ウィリアムズ症候群における全体的音認知の根底にある聴覚野の左側性化
Leftward lateralization of auditory cortex underlies holistic sound perception in Williams syndrome.
Wengenroth M, Blatow M, Bendszus M, Schneider P.
Department of Neuroradiology, University of Heidelberg Medical School, Heidelberg, Germany. martina.wengenroth@med.uni-heidelberg.de
PLoS One. 2010 Aug 23;5(8). pii: e12326.
背景:
希少遺伝子病であるウィリアムズ症候群の患者は音楽や音の対して強い親近感を抱くなど特徴的な聴覚表現型を示すことで知られている。
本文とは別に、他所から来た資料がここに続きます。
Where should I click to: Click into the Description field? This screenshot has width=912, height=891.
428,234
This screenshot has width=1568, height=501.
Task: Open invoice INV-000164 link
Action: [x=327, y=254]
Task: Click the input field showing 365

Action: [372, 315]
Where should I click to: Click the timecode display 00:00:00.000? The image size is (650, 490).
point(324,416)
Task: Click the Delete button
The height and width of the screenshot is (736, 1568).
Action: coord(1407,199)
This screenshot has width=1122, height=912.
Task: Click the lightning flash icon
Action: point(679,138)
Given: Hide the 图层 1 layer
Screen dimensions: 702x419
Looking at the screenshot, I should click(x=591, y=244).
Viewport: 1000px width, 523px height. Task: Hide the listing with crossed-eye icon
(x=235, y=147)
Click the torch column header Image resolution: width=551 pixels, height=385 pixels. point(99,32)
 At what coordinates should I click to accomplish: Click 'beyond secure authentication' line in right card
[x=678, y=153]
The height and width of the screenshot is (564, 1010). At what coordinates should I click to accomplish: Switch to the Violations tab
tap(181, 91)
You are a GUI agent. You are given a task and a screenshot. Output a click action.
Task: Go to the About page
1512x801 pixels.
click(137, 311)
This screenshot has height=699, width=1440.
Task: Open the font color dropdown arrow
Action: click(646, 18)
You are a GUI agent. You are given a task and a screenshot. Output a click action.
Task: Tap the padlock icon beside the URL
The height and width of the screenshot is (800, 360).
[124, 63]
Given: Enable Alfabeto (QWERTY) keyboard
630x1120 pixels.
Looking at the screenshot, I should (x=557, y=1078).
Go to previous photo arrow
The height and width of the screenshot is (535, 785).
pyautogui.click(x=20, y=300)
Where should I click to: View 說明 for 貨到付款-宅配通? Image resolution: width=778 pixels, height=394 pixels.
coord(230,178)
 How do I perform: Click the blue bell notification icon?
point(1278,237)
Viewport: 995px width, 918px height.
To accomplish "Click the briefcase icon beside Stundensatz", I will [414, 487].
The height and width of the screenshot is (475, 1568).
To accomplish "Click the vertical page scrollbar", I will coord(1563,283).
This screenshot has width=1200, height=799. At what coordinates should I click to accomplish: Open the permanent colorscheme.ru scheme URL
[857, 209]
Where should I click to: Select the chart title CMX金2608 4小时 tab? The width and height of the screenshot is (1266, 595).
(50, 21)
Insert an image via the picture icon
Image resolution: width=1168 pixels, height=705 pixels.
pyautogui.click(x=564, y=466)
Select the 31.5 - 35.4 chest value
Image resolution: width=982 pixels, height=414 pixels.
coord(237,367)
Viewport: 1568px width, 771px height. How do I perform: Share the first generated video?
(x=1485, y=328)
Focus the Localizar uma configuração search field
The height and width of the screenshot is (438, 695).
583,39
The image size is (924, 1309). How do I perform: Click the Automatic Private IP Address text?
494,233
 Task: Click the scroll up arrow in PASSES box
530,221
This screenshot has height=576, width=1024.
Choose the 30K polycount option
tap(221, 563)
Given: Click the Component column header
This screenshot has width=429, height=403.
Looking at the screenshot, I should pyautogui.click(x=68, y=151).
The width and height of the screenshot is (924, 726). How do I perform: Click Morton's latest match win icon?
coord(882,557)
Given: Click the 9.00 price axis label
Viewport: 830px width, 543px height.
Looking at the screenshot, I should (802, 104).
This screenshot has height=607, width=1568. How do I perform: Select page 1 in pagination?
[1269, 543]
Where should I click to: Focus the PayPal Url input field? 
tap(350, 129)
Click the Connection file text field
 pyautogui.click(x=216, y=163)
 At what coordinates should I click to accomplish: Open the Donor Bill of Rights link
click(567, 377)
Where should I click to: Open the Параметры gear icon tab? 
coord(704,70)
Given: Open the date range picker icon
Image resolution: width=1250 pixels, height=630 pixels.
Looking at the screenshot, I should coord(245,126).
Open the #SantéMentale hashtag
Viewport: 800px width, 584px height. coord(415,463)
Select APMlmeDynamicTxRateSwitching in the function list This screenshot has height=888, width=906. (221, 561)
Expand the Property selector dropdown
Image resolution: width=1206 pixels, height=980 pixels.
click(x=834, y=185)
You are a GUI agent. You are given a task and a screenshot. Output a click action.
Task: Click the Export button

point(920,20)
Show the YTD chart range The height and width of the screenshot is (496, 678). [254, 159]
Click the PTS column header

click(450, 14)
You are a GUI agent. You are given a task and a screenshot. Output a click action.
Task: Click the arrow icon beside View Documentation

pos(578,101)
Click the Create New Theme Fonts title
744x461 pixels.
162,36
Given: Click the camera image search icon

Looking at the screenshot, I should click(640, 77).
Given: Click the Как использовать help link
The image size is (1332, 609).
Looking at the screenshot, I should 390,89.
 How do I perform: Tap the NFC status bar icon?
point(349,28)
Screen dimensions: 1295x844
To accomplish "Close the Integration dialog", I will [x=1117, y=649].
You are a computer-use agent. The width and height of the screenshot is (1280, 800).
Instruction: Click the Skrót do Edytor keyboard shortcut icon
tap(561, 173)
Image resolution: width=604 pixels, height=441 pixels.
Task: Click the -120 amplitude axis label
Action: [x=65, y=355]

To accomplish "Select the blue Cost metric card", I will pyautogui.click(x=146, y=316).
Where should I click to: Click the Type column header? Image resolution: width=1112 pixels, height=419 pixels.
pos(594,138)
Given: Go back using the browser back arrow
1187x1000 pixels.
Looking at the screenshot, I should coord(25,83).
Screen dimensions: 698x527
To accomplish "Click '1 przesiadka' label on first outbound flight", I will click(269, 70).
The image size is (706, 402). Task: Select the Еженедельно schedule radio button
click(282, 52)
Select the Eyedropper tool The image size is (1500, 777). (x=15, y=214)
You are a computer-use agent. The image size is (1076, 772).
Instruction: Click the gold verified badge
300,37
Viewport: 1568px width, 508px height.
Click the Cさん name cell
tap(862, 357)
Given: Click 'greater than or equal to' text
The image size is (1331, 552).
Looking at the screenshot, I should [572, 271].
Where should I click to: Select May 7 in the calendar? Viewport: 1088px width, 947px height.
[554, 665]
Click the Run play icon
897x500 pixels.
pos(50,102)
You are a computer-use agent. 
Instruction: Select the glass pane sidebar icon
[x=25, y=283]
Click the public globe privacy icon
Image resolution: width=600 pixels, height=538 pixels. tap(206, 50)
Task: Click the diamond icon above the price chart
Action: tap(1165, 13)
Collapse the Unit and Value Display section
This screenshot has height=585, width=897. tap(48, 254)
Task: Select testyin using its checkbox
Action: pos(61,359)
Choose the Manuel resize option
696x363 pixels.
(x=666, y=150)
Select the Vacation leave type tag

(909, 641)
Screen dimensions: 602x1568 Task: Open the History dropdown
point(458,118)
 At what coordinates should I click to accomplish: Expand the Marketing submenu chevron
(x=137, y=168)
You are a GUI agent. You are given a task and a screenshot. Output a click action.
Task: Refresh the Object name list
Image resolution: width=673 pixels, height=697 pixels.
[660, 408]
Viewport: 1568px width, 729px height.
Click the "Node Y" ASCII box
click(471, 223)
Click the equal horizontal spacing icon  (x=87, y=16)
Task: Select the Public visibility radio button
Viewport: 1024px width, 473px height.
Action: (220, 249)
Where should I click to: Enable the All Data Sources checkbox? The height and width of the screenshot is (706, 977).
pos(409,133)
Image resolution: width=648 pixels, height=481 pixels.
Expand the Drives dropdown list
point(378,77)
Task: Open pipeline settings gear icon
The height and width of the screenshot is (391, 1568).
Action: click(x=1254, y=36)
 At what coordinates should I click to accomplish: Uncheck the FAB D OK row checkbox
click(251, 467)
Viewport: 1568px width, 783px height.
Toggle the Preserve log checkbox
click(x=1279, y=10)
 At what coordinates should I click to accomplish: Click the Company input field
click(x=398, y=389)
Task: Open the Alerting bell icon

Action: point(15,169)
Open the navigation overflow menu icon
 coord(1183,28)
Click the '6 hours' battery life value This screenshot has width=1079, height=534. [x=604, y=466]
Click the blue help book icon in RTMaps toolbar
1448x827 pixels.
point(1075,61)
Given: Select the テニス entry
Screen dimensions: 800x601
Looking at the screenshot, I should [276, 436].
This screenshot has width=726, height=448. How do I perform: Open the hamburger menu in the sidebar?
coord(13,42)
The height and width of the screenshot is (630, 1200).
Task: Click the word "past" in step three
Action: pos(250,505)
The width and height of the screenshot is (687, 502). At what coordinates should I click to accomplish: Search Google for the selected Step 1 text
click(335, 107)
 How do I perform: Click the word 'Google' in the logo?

本研究では、ウィリアムズ症候群患者の聴覚野における構造と機能間の関連を研究することで彼らの特徴的な音楽性の神経的生化学基質を正確に示すことを狙っている。ウィリアムズ症候群被験者は精神運動上の制約のためわずかな音楽的訓練しか受けていないため、対照群と比べて発見されたどのような変化であれ、聴覚処理や音楽性に関連する遺伝子の貢献によるものという仮説を立てた。
方法/主要な発見:
音響心理学、脳磁界計測装置(magnetoencephalography)、MRIを用いてウィリアムズ症候群の被験者を検査したところ、極端で他に類を見ない全体的音認知を呈した。これは一般集団にこの特徴に関する一様な分布との明らかな対比を示す。機能面では、左聴覚励起野の強度が増加していることを反映している。構造面では、対照群と比べてウィリアムズ症候群の被験者は左聴覚野の体積が2.2倍大きくなっていた。プロの音楽家の聴覚野に同等の体積を有するという報告があった。
結論/意義:
音楽家の聴覚野の灰白質の体積が大きいことは、訓練の量に依存するのか、あるいは生得的な傾向なのかについては神経科学界で論争になっている。本研究ではウィリアムズ症候群の被験者の音楽教育の量は無視できるレベルであり、対照群の被験者についてはこの観点から慎重に選別されている。それゆえに、我々が得た結果は特定の聴覚表現型の神経的生化学基質を明らかにしただけではなく、ウィリアムズ症候群は訓練とは無関係な聴覚システム資質を示す独特な遺伝子モデルであることを提示している。